English playwright, composer and actor extraordinaire Noël Coward left behind a rich legacy when he died back in 1973, including hundreds of songs, plays, poems and short stories.
One of his most famous works — "Sail Away," the very last musical Coward ever composed and wrote the book for.
And on Monday's episode of "Antiques Roadshow," we discovered even memorabilia from the classic show is worth a pretty penny.
"If I was to estimate this painting for auction, I would put a pre sale estimate of $25,000 to $35,000," said appraiser Kathleen Guzman on "Antiques Roadshow."
"This wonderful opening night box, I would put an estimate on this of $5,000 to $7,000. Just as an opening night playbill, probably around $40 or $50," said Kathleen.

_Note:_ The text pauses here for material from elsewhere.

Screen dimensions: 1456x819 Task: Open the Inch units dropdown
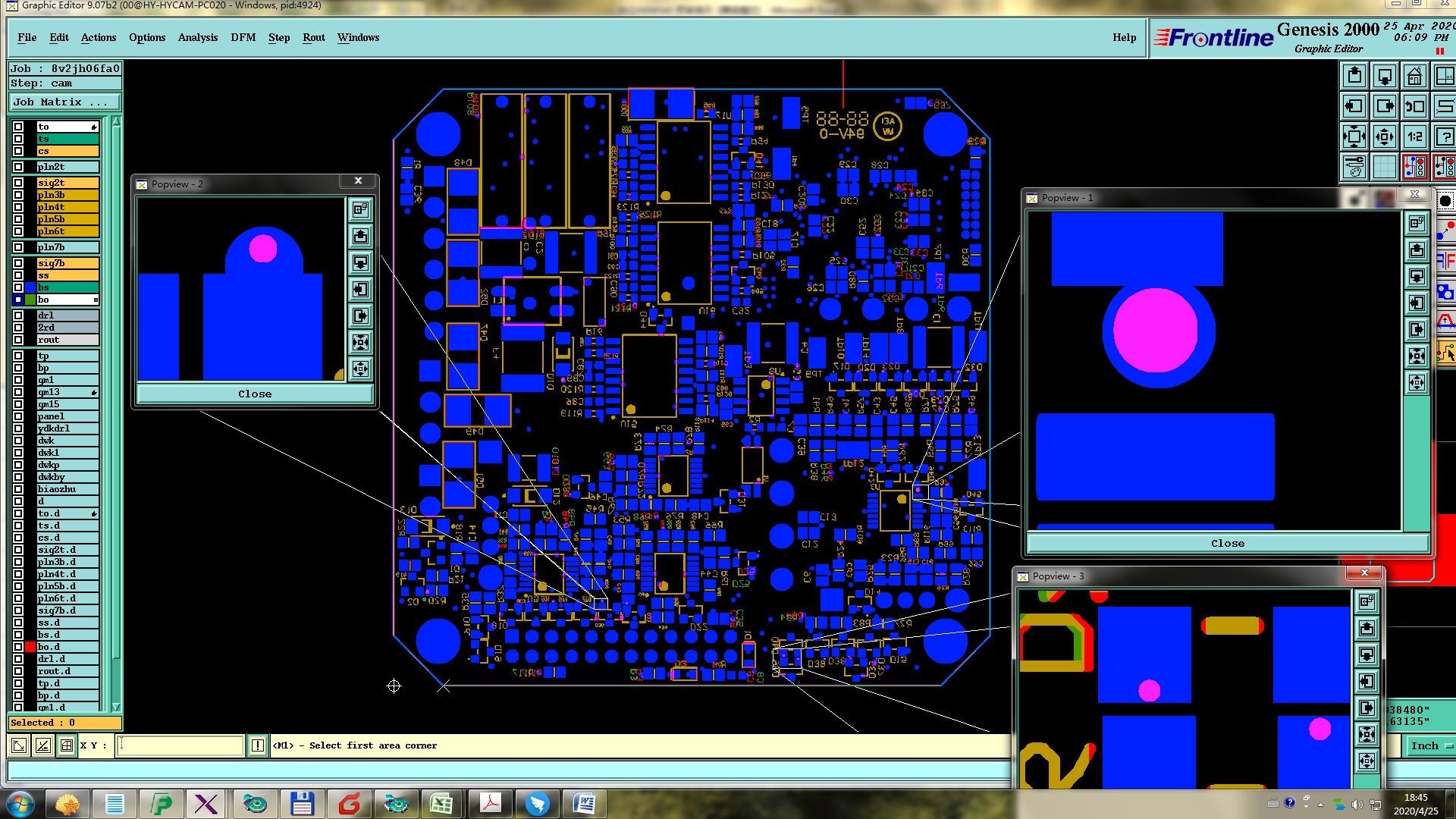1430,746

That's right, this lucky man's collection of memorabilia from the musical was valued at about $40,000. And it was definitely music to his ears!
The painting, box and opening night playbill actually belonged to the owner's uncle, Joe Layton, who was a choreographer on Broadway.

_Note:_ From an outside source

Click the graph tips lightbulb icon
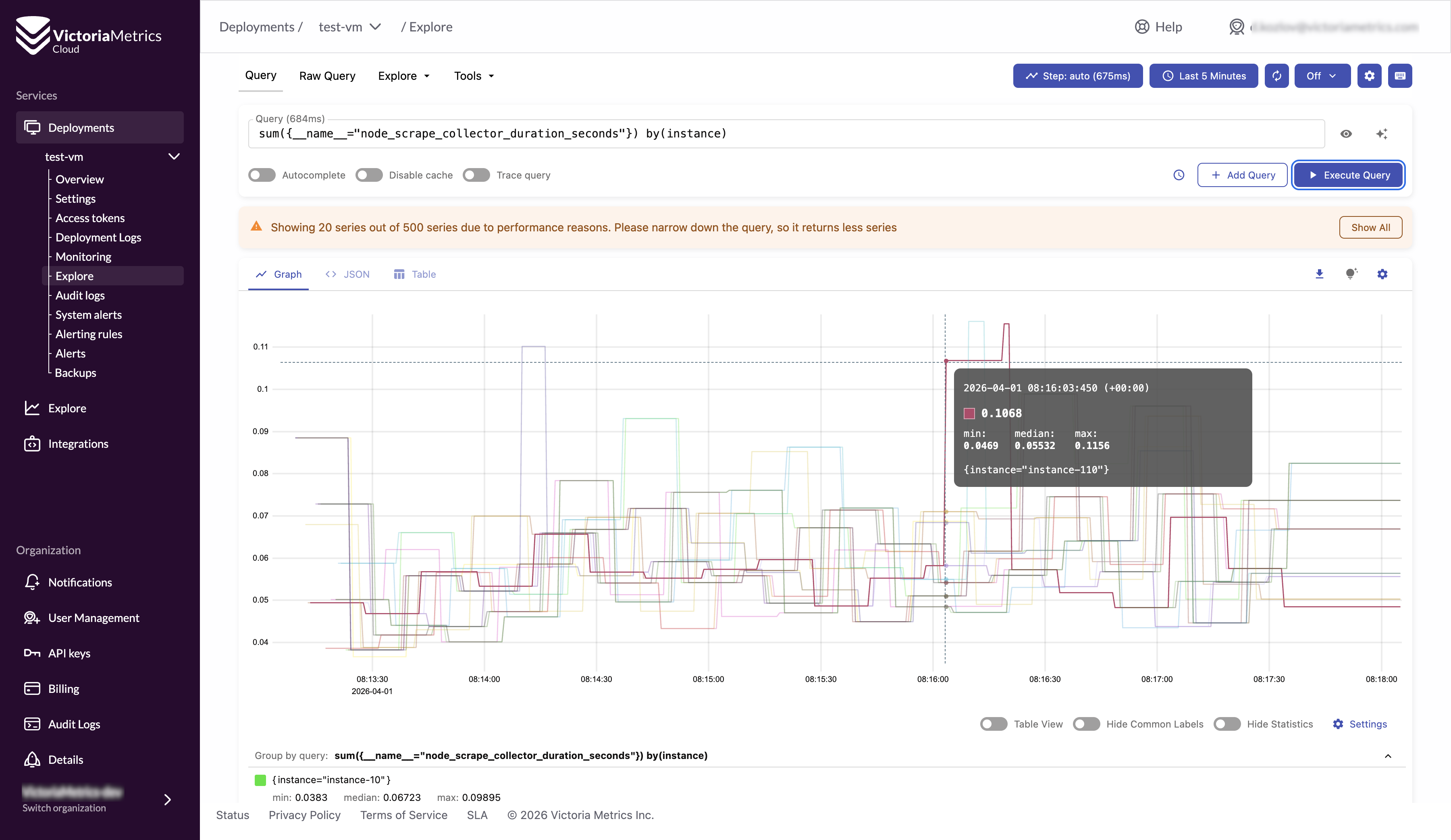 tap(1351, 274)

Coward must have given Joe the collection as an opening night gift back in 1961, which is significant because he only did that for people he really liked.
But even more special is the painting here. Coward painted throughout his life, but he never sold one painting — hence, its rarity and massive price tag.
"Roadshow" fans on Twitter were pleasantly surprised to see Coward's other talent, painting, come to light on the show.
And it's official — there was nothing Noël Coward couldn't do.